| SUPPLIED RECORDS |
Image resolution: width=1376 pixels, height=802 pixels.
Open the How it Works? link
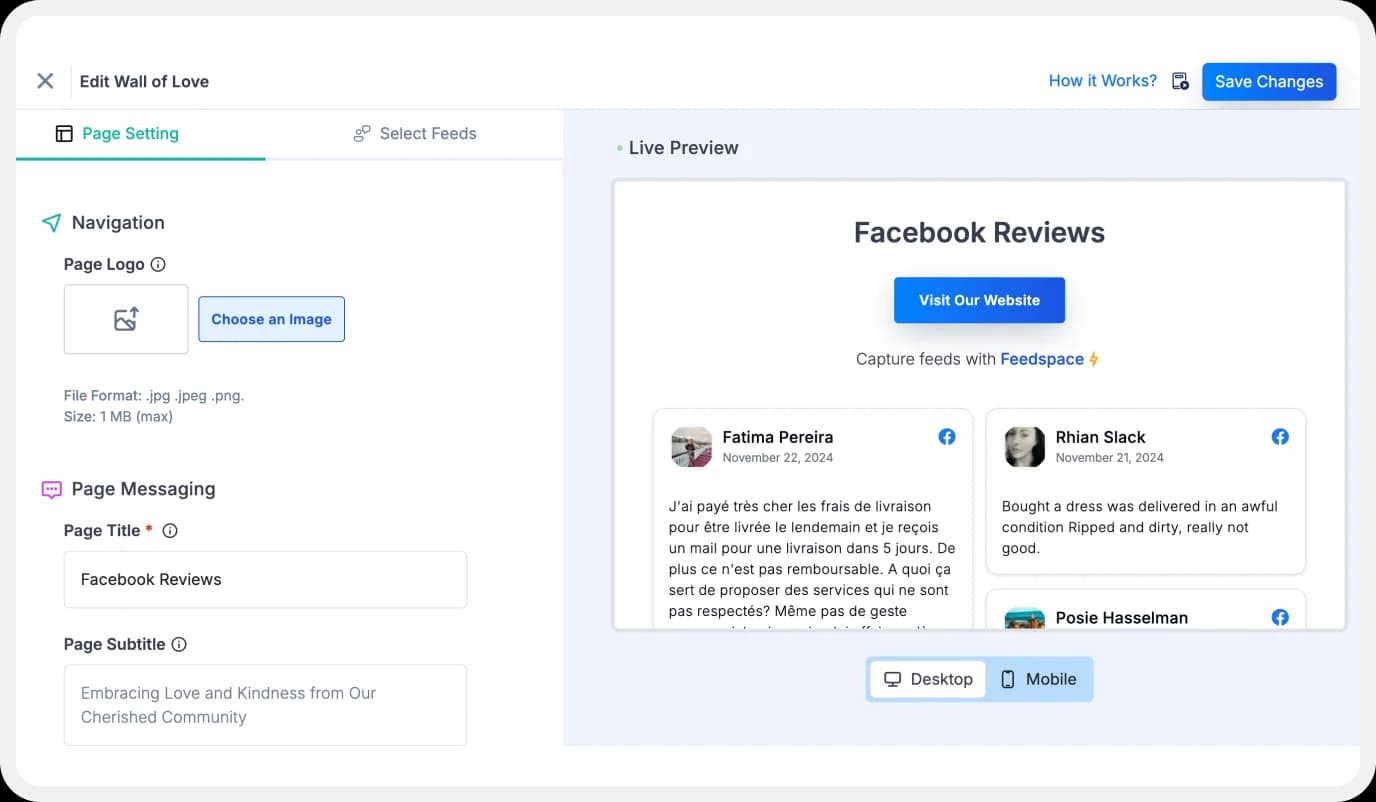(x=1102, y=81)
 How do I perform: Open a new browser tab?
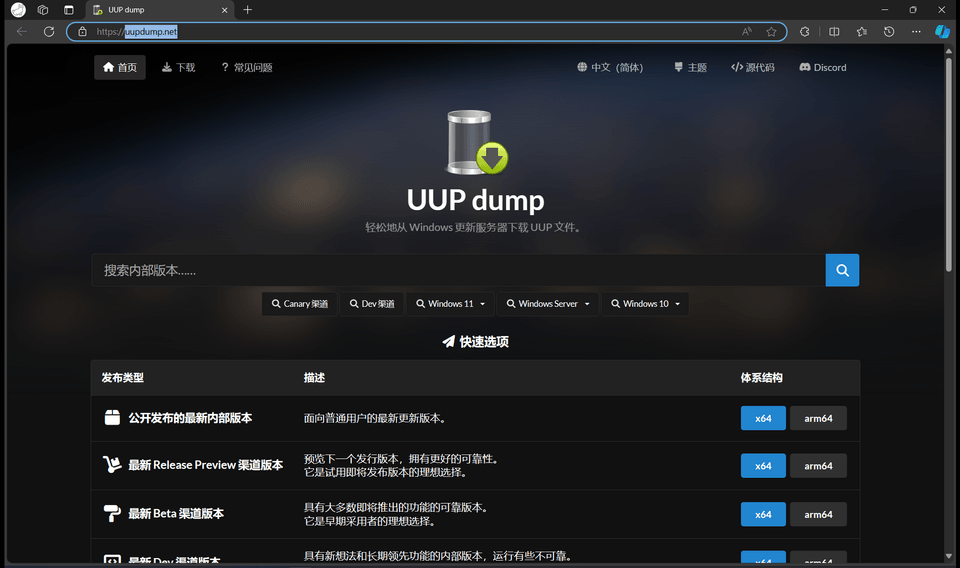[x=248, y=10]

...

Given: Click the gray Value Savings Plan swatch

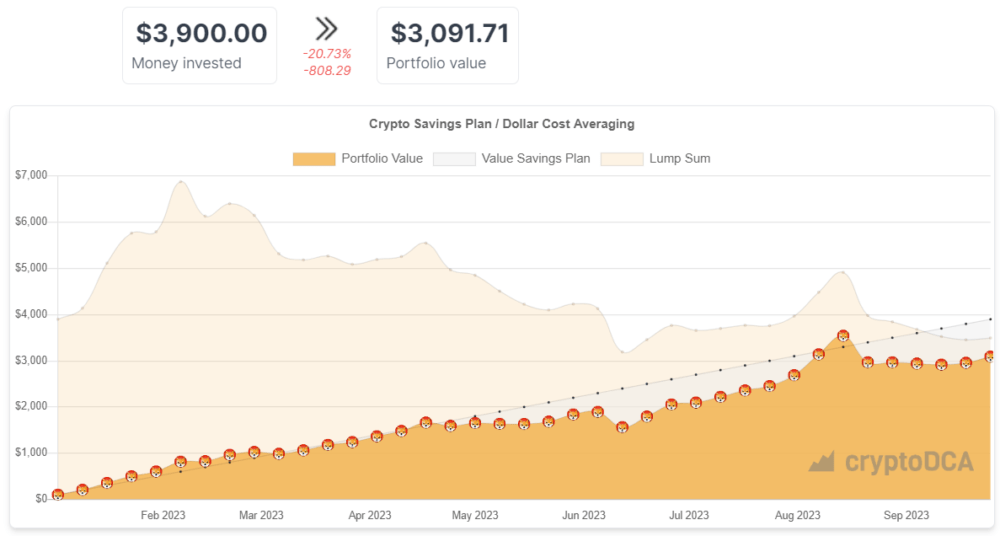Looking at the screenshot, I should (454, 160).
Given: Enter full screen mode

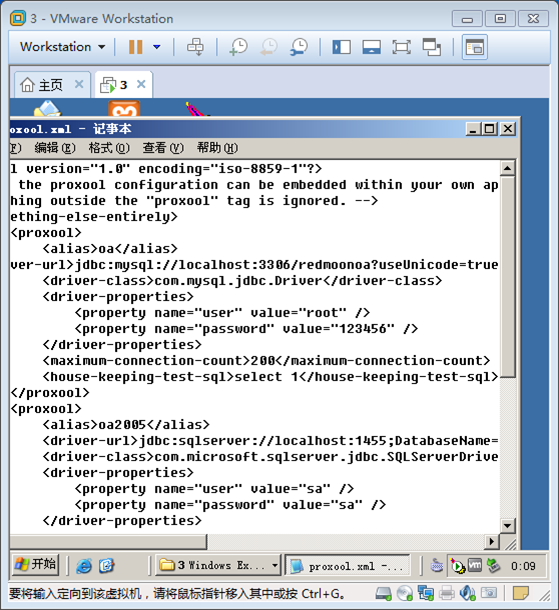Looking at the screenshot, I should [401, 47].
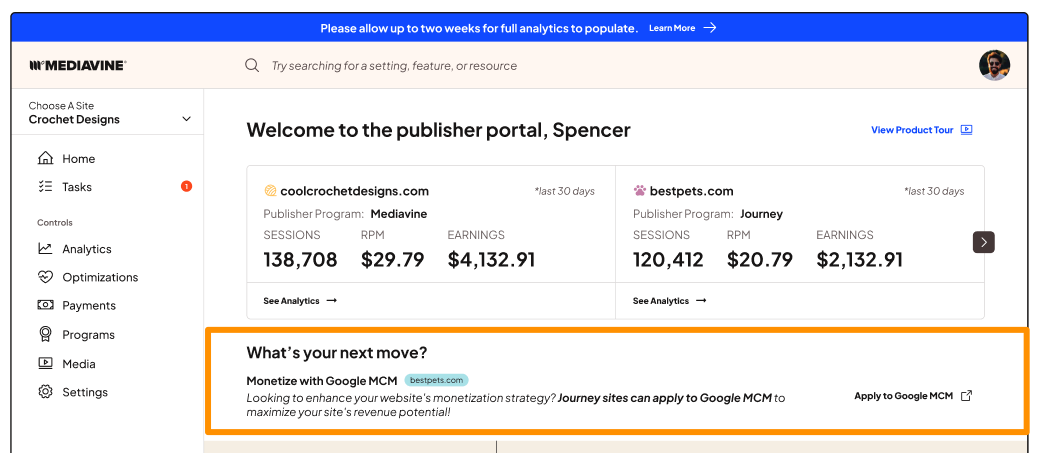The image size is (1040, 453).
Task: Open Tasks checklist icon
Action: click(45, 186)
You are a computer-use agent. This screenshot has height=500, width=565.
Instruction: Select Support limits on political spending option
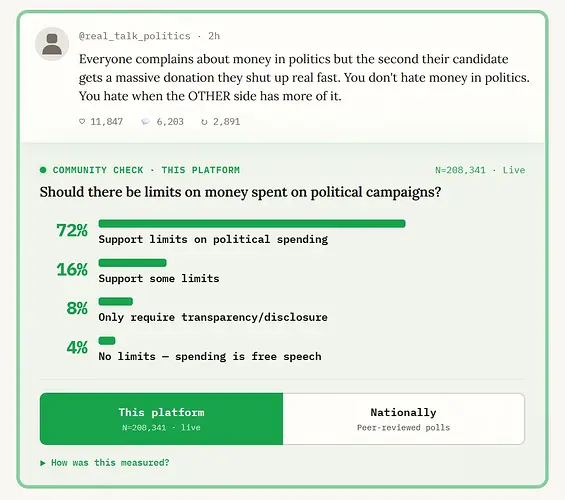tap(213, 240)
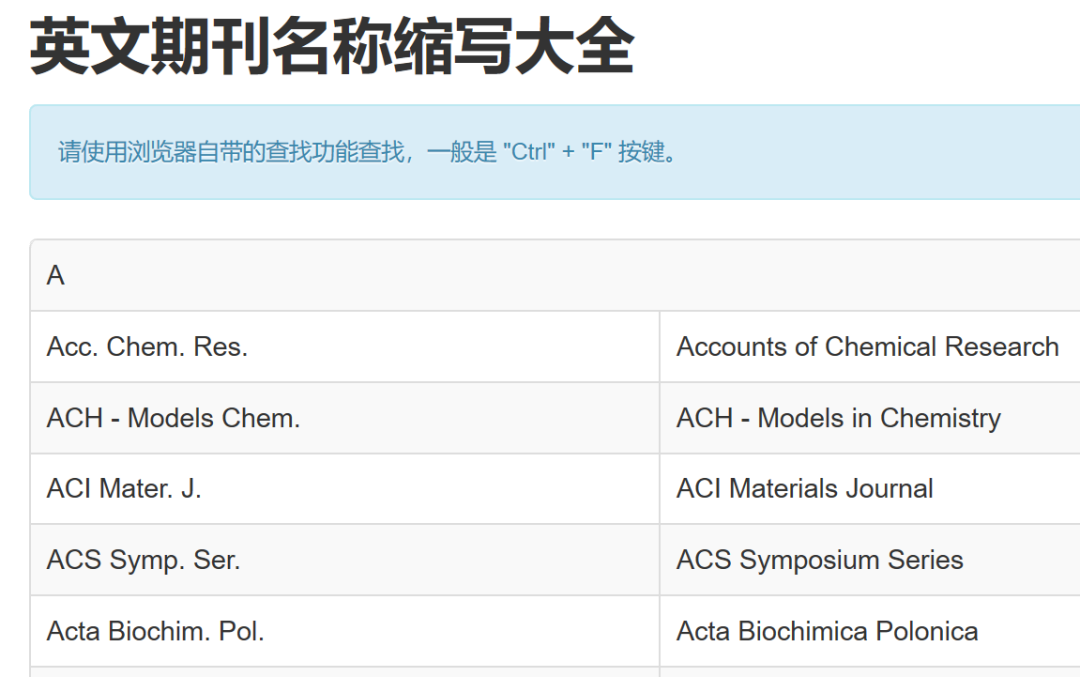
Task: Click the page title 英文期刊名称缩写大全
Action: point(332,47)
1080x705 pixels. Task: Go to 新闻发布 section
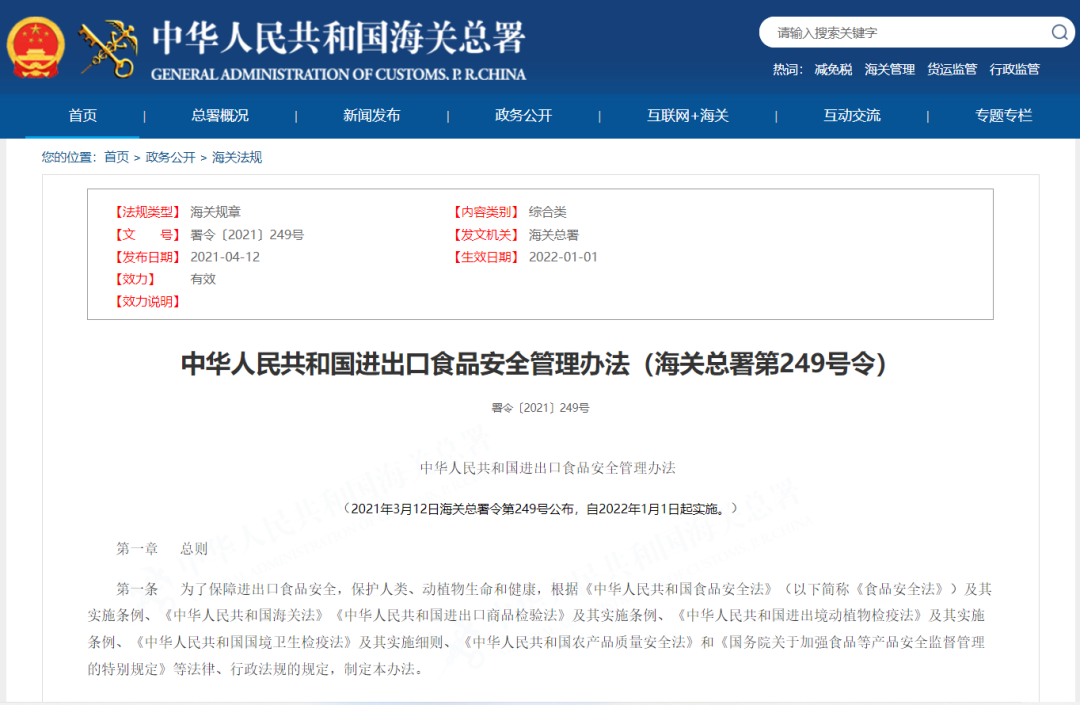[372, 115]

--

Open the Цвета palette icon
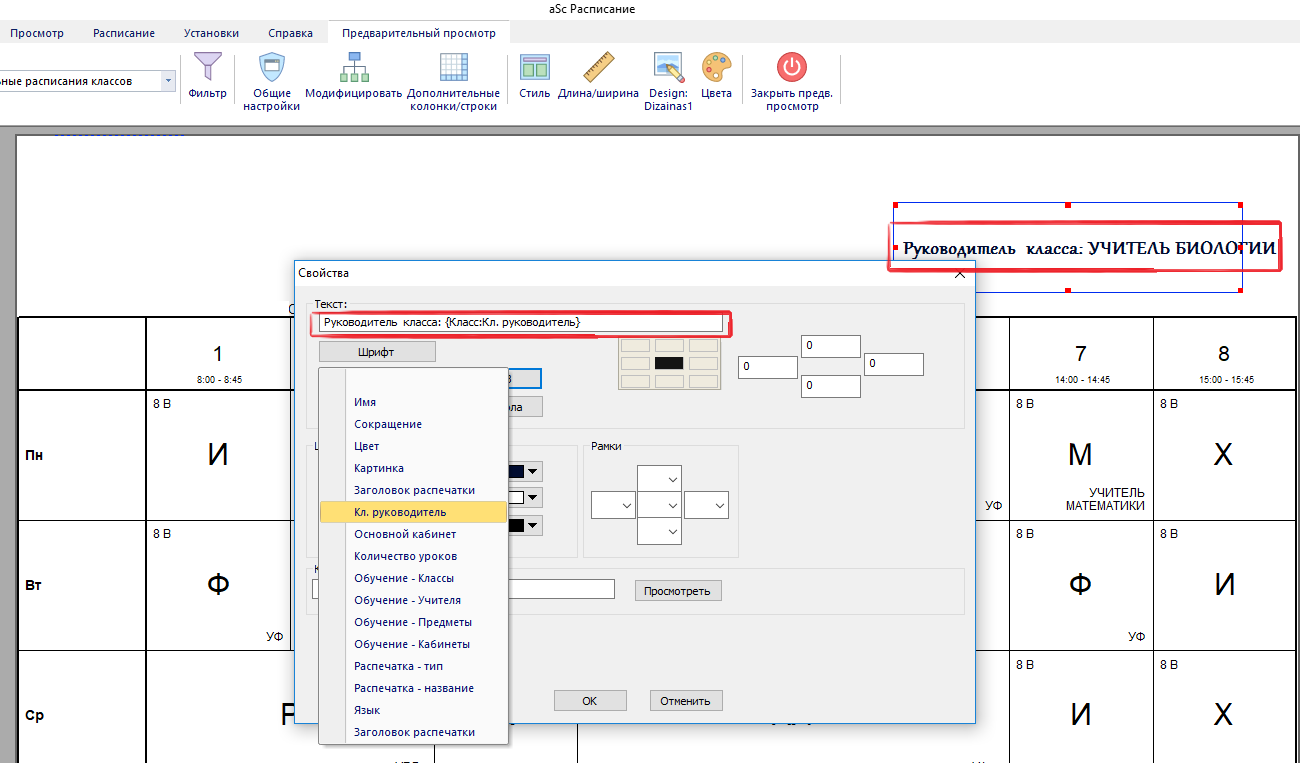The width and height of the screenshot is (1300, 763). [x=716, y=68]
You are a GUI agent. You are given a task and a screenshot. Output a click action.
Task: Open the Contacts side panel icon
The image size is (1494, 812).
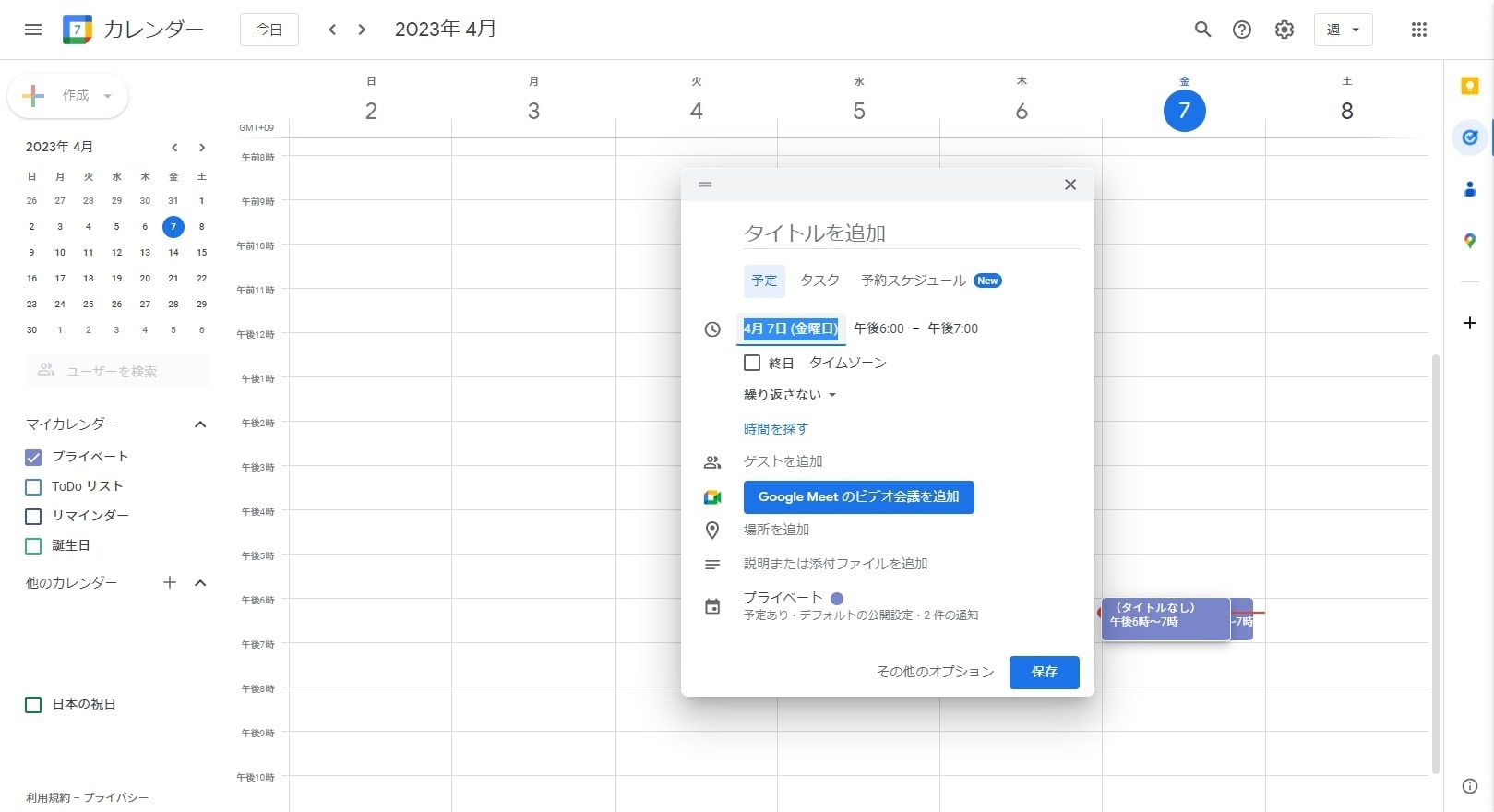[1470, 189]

| TASK INSTRUCTIONS |
Show the lines of the entries that include the string "agent", copying each in full.

| TASK ANSWER |
You are a computer-use agent. This screenshot has height=500, width=565.
You are a GUI agent. You are given a task and a screenshot. Output a click action.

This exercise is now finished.